§ Material supplied:
===
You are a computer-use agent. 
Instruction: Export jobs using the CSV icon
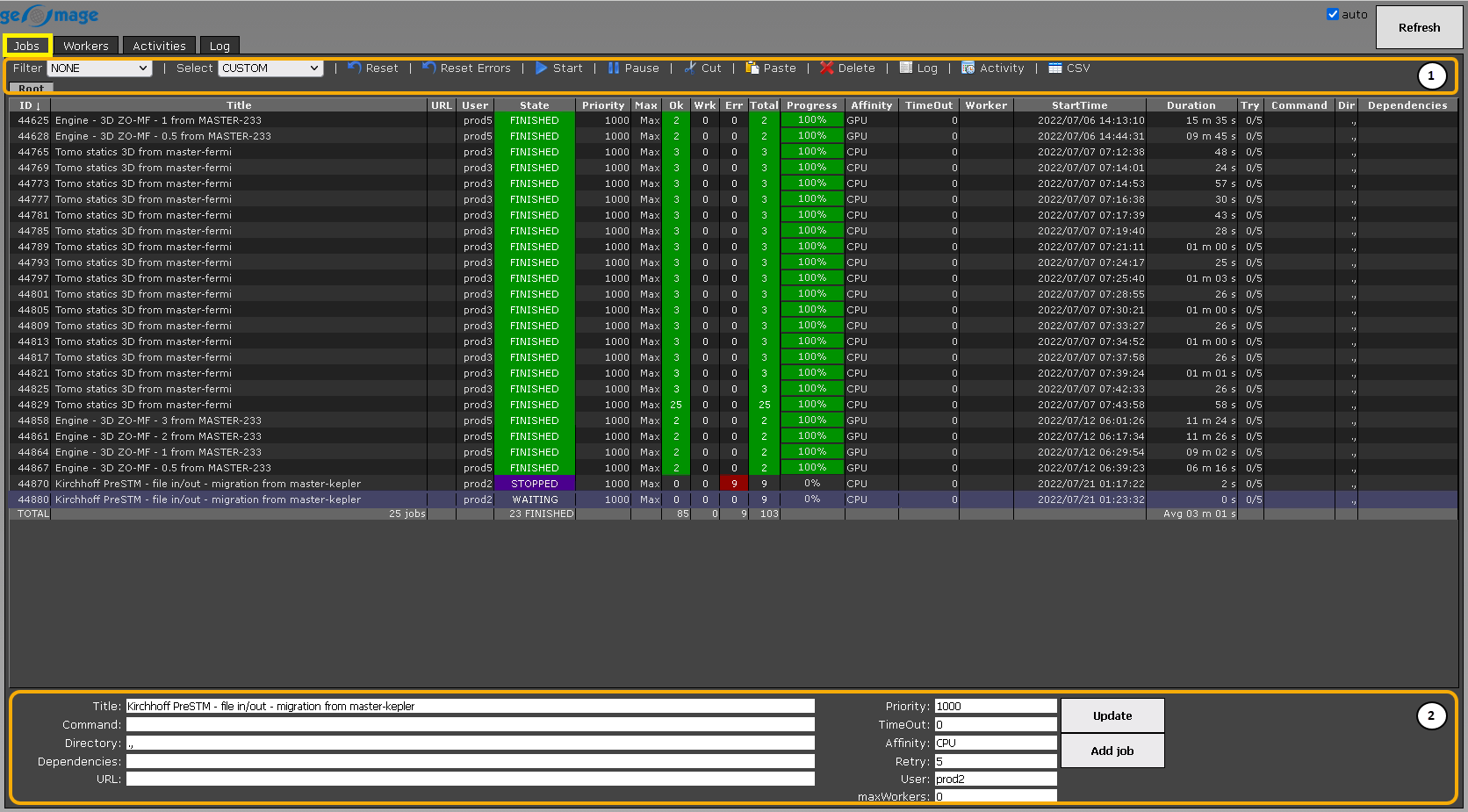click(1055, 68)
===
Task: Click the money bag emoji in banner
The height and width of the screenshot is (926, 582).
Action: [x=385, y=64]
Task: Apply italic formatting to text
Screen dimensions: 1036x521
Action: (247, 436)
===
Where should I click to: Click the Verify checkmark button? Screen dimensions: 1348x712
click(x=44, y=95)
===
§ About this exercise:
Copy each line of the listing that holds the word "Task".

§ Output:
Task: Click the money bag emoji in banner
Task: Apply italic formatting to text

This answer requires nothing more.